Judge allows Nevada to enforce 1985 parental notification law on abortion for the first time – LifeSite

(LifeSiteNews) – Nevada may enforce a 1985 law requiring parental notification for minors’ abortions while a legal challenge on its constitutionality works its way through the courts, U.S. District Court Judge Anne Traum ruled Monday.
The Associated Press reported that Traum ruled the law, which has been blocked for the entirety of its time on the books, may take effect April 30. She wrote that Planned Parenthood’s contention the law was “unconstitutionally vague” and violated teen girls’ equal-protection rights were not the questions immediately before the court but could still be litigated.
The Ninth Circuit Court of Appeals previously ruled the 1985 law unenforceable due to Roe v. Wade, but Roe’s overturn in 2022 prompted the start of a legal bid to restore it.
Potentially complicating the eventual legal outcome is the “Reproductive Freedom Amendment” that cleared a first vote in November and must pass once more in 2026 to be added to the state constitution. It establishes a state-level “constitutional right” to “make and effectuate decisions about all matters relating to pregnancy, including, without limitation, prenatal care, childbirth, postpartum care, birth control, vasectomy, tubal ligation, abortion, abortion care (sic), management of a miscarriage and infertility care.”
It allows abortion to be “regulate(d)” after fetal viability, albeit with the exception of any abortion claimed to be “necessary” for the mother’s “life or physical or mental health,” a loophole that would render any ban effectively meaningless. It would also establish that the state could not “penalize, prosecute or otherwise take adverse action” against individuals for “actual, potential, perceived or alleged outcome of the pregnancy of the individual, including, without limitation, a miscarriage, stillbirth or abortion.”

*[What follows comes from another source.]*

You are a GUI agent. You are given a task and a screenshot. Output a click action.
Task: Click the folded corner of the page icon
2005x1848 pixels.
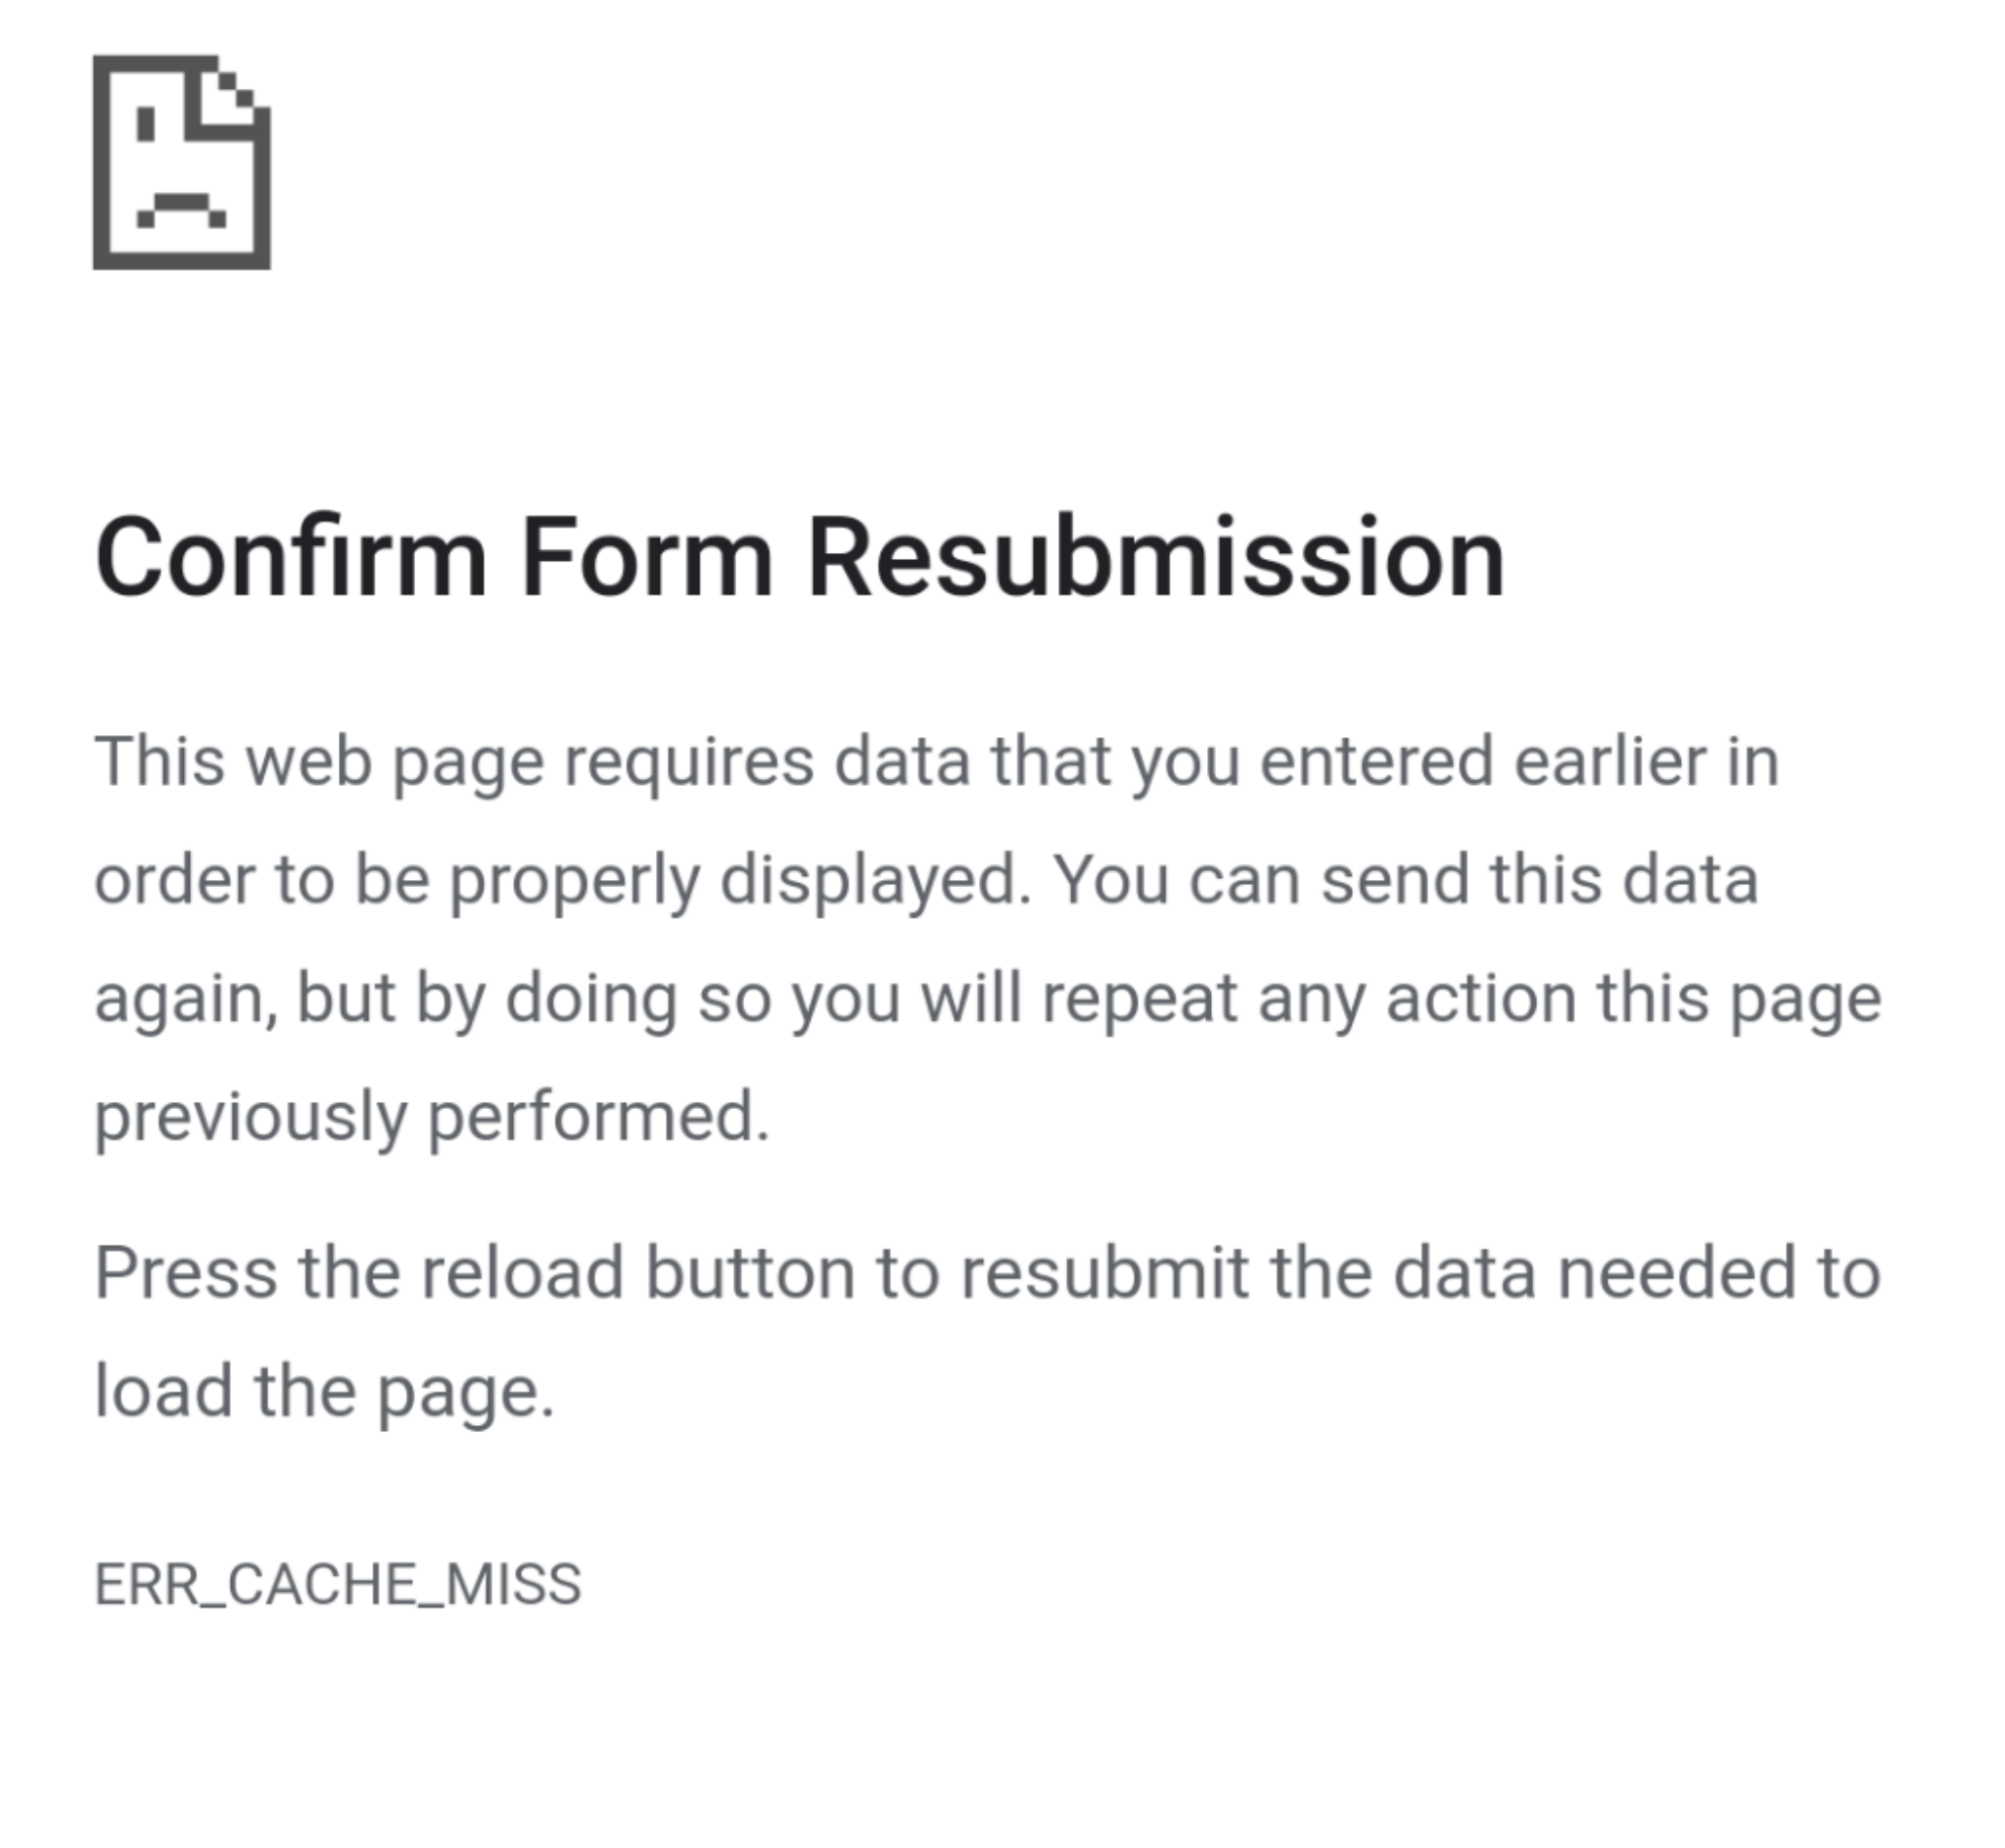237,94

The language does not explicitly rule out parental notification, but pro-lifers fear it will be interpreted as doing so by judicial activists.
Though commonly opposed by the abortion industry and its activist allies, parental involvement rules for underage abortions stop the practice from being used by sexual abusers to cover up and continue their crimes, as is often the case — sometimes with the knowledge and cooperation of Planned Parenthood staffers, as established by undercover investigations by the pro-life group Live Action.